Chafee signs public records law; what it does (and doesn’t) do

Governor Chafee on Tuesday signed into law the open records changes pushed through the General Assembly by Rep. Michael Marcello and Sen. James Sheehan. Rhode Island was the second-to-last state to pass a public records law when it finally did so back in 1979, and this is the first significant improvement to the statute in 14 years. The changes take effect Sept. 1.

Common Cause Rhode Island has been a leading advocate for public records reform, so I asked its executive director John Marion to explain what the new law will do, and what remains to be done:

The newly amended Access to Public Records Act (APRA) makes several significant changes to what information will be made public and several significant changes to the processes for making information public.

The most significant change is the removal of the blanket exemption for personally identifiable records with the addition of a balancing test that would allow records to be kept private if it meets the standard of being an “unwarranted invasion of personal privacy.” This is the federal standard that has been in place for decades. In addition to this new standard, the law classifies several specific types of records as public, including employment contracts and pensions being received by beneficiaries. Sharp Nesi’s Notes readers will note that the latter were declared public records last year in an advisory opinion by the attorney general’s office, but we wanted to make sure those remain public records even if the attorney general’s opinion changes.

The process-oriented changes include putting into statute that you do not have to disclose who you are when making a request. This protects the requester from harassment. Also, the new law requires public bodies to have a designated person trained to handle APRA requests; requires the public body to give the records in the preferred format of the requester; and increases the fines for violations of the law by public bodies. Our public records law, last amended in 1998, was showing its age, and making sure that you can get records scanned and emailed to you, if that’s not a burden to the public body, brings the law into the 21st century.

What we proposed, but did not make it into the final bill, included lowering the number of days for a response by the public bodies from 10 to seven days and a partial repeal of the exemption for correspondence of elected officials. I hope we will be able to revisit those questions in the future because there is a real value in knowing what public officials are doing on our behalf.

That reference to correspondence of elected officials includes all of David Cicilline’s emails from his time as mayor of Providence, which Tim White and I tried (unsuccessfully) to obtain last year.

Tim will have more details about the new law at 6 p.m. on WPRI 12.

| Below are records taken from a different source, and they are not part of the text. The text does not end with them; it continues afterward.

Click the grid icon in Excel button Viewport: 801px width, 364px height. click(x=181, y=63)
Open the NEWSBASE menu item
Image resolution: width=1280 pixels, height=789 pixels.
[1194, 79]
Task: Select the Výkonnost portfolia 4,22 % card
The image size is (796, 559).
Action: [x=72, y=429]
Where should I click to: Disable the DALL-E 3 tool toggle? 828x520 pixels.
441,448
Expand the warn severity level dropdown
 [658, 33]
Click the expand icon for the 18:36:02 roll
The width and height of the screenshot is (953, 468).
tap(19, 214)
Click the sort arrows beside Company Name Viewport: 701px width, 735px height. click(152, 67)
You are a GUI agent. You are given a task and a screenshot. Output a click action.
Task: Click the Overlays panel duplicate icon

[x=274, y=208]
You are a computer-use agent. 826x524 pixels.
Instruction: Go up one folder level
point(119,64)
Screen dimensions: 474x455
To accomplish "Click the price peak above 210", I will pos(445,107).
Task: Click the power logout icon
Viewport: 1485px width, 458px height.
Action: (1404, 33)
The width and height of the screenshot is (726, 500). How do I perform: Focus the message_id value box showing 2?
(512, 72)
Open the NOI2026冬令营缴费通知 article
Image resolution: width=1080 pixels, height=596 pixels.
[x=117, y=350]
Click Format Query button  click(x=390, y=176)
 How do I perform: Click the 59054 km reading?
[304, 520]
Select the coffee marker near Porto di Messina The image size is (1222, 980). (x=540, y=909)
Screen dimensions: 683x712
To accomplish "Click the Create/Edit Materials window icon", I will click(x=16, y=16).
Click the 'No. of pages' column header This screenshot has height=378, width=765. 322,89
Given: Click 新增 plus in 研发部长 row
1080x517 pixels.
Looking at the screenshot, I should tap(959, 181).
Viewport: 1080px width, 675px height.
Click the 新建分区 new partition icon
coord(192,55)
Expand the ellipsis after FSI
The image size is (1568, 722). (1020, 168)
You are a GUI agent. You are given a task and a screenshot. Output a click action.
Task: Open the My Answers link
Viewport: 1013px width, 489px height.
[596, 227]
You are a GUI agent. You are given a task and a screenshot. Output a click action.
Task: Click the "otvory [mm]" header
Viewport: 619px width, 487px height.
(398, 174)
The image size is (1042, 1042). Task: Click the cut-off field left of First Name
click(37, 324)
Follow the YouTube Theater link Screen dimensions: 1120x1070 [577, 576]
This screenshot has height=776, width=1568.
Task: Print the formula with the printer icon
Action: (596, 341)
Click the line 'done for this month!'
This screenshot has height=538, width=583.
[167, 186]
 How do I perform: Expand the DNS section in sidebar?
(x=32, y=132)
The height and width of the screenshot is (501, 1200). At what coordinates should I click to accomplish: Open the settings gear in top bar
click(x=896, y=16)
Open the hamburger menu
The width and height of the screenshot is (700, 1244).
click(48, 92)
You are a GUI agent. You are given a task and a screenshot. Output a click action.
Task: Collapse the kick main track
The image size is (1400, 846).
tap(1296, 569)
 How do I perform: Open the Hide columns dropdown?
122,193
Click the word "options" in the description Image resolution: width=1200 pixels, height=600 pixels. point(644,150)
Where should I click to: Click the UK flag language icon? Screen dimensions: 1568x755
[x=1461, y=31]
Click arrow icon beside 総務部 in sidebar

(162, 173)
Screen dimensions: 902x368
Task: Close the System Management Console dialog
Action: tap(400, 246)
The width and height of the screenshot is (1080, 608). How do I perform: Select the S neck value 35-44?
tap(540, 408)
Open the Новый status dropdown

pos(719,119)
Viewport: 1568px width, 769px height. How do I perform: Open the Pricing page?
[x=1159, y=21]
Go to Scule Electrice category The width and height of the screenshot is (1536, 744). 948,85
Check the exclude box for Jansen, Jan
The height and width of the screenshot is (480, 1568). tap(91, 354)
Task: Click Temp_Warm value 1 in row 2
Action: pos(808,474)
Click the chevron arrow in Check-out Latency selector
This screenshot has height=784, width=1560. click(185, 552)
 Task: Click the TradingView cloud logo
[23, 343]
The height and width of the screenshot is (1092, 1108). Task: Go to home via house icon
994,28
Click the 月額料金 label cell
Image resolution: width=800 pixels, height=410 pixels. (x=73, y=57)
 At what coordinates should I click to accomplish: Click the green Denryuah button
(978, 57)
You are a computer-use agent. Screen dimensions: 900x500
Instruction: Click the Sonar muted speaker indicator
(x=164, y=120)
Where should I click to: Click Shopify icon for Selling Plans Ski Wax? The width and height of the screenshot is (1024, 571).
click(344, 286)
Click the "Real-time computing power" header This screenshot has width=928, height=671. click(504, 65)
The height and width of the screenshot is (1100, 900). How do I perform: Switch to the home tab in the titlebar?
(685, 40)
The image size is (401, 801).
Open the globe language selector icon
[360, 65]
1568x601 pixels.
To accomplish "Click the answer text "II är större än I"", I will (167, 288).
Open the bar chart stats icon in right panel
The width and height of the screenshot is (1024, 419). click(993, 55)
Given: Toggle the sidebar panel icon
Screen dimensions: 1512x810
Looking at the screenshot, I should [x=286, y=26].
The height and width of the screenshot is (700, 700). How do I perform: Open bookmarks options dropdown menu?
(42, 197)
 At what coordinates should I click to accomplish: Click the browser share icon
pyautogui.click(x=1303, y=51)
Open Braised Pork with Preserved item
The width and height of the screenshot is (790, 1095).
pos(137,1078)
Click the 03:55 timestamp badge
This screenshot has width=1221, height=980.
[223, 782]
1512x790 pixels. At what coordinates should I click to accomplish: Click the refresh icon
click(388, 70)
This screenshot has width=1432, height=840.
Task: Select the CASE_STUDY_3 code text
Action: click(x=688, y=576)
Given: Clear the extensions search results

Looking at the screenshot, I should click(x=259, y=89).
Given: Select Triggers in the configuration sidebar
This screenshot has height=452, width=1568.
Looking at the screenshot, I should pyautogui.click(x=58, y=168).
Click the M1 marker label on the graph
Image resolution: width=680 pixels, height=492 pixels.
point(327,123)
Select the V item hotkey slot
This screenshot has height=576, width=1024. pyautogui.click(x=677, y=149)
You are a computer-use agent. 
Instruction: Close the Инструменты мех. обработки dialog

• Related: With no info-nudists, RI needs public records laws (March 21, 2011)

(photo: Tim White/WPRI)

This post has been updated and revised.

4 thoughts on “Chafee signs public records law; what it does (and doesn’t) do

  1. It won’t really matter if there is a privacy test or not, as is evidenced when NYC and LA were court ordered to make teacher’s evaluations public. Humiliating private citizens who teach children is case in point why “privacy tests” do not work. The media and its lawyers make a case for parents right to know, and innocent people get dragged through the mud using bogus tests scores to sell newspapers and air-time.

    The media fancies itself a moral gatekeeper of democracy, when instead, it is a business out to make money. I wonder which side the champions of open records laws will take when they are salivating over the right to publish teacher’s evaluation scores once they will become available in the very near future. I will be around to remind the RI media when this happens.

  2. The new law protects Requesters from harassment!-
    -how will the person who is the Subject of a request be Protected?